EXERCISE GOAL »
Gather, from the data below, each line in which the word "will" occurs.

+---+

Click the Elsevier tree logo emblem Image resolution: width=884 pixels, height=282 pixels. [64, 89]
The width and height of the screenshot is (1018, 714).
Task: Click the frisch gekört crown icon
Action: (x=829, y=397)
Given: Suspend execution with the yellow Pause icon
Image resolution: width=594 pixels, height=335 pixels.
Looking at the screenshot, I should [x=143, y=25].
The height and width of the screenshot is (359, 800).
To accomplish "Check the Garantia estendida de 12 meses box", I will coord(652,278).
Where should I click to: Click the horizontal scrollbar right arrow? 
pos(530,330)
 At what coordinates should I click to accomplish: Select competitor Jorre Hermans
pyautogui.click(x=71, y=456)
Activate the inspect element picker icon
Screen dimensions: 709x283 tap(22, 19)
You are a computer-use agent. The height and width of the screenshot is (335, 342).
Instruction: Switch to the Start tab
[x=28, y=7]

+---+

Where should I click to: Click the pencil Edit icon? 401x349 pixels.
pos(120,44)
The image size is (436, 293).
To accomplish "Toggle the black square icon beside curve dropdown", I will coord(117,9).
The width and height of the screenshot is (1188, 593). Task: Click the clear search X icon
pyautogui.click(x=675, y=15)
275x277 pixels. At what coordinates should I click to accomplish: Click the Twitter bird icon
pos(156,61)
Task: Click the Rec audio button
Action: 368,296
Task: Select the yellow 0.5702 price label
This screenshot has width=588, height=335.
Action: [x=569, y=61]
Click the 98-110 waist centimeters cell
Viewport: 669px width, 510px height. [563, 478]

+---+

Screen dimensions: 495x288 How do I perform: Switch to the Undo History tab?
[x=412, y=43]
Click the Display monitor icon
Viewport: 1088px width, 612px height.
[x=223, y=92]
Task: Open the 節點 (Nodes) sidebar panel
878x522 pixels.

+---+

YOUR SOLUTION »
To accomplish "Check the Garantia estendida de 12 meses box", I will coord(652,278).
To accomplish "Toggle the black square icon beside curve dropdown", I will coord(117,9).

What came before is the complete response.